(Recorded data)
########################################

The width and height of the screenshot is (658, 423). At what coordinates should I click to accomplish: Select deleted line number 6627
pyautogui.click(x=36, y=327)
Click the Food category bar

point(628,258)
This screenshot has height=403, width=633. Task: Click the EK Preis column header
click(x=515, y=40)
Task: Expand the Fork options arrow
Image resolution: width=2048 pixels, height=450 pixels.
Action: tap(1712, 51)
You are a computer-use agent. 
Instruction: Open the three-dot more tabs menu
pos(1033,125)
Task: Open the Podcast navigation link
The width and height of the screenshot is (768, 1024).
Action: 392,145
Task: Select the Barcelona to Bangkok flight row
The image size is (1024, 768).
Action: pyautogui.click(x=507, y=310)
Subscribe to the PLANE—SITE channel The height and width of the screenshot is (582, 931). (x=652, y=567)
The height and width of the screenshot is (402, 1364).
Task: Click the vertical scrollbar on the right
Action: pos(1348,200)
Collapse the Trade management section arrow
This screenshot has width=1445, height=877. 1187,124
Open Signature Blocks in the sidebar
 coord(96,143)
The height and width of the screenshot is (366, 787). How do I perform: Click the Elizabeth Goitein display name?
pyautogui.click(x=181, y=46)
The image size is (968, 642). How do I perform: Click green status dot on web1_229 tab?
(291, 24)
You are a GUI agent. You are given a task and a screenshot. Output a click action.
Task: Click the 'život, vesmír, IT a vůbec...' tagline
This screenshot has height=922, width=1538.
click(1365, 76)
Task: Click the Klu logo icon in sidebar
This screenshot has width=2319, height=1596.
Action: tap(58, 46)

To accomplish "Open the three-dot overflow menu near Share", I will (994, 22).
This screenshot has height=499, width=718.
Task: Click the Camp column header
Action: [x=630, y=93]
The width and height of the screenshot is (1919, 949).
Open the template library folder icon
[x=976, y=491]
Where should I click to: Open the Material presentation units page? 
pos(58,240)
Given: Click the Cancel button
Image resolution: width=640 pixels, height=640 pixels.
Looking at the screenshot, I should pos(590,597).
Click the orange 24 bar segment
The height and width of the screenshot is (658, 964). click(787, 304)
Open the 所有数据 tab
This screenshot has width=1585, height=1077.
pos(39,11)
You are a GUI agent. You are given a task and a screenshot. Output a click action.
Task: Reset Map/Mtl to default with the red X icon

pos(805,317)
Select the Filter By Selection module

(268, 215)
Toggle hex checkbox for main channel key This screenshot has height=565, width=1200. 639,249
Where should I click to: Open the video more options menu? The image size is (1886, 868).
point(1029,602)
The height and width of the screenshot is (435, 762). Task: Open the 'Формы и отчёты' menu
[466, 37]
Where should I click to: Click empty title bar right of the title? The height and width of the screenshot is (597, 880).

########################################

▶ [Brief]: Would you please output every record again, exactly?

▶ [Task answer]:
The width and height of the screenshot is (658, 423). At what coordinates should I click to accomplish: Select deleted line number 6627
pyautogui.click(x=36, y=327)
Click the Food category bar

point(628,258)
This screenshot has height=403, width=633. Task: Click the EK Preis column header
click(x=515, y=40)
Task: Expand the Fork options arrow
Image resolution: width=2048 pixels, height=450 pixels.
Action: tap(1712, 51)
You are a computer-use agent. 
Instruction: Open the three-dot more tabs menu
pos(1033,125)
Task: Open the Podcast navigation link
The width and height of the screenshot is (768, 1024).
Action: 392,145
Task: Select the Barcelona to Bangkok flight row
The image size is (1024, 768).
Action: pyautogui.click(x=507, y=310)
Subscribe to the PLANE—SITE channel The height and width of the screenshot is (582, 931). (x=652, y=567)
The height and width of the screenshot is (402, 1364).
Task: Click the vertical scrollbar on the right
Action: pos(1348,200)
Collapse the Trade management section arrow
This screenshot has width=1445, height=877. 1187,124
Open Signature Blocks in the sidebar
 coord(96,143)
The height and width of the screenshot is (366, 787). How do I perform: Click the Elizabeth Goitein display name?
pyautogui.click(x=181, y=46)
The image size is (968, 642). How do I perform: Click green status dot on web1_229 tab?
(291, 24)
You are a GUI agent. You are given a task and a screenshot. Output a click action.
Task: Click the 'život, vesmír, IT a vůbec...' tagline
This screenshot has height=922, width=1538.
click(1365, 76)
Task: Click the Klu logo icon in sidebar
This screenshot has width=2319, height=1596.
Action: tap(58, 46)

To accomplish "Open the three-dot overflow menu near Share", I will (994, 22).
This screenshot has height=499, width=718.
Task: Click the Camp column header
Action: [x=630, y=93]
The width and height of the screenshot is (1919, 949).
Open the template library folder icon
[x=976, y=491]
Where should I click to: Open the Material presentation units page? 
pos(58,240)
Given: Click the Cancel button
Image resolution: width=640 pixels, height=640 pixels.
Looking at the screenshot, I should pos(590,597).
Click the orange 24 bar segment
The height and width of the screenshot is (658, 964). click(787, 304)
Open the 所有数据 tab
This screenshot has width=1585, height=1077.
pos(39,11)
You are a GUI agent. You are given a task and a screenshot. Output a click action.
Task: Reset Map/Mtl to default with the red X icon

pos(805,317)
Select the Filter By Selection module

(268, 215)
Toggle hex checkbox for main channel key This screenshot has height=565, width=1200. 639,249
Where should I click to: Open the video more options menu? The image size is (1886, 868).
point(1029,602)
The height and width of the screenshot is (435, 762). Task: Open the 'Формы и отчёты' menu
[466, 37]
Where should I click to: Click empty title bar right of the title? The height and width of the screenshot is (597, 880).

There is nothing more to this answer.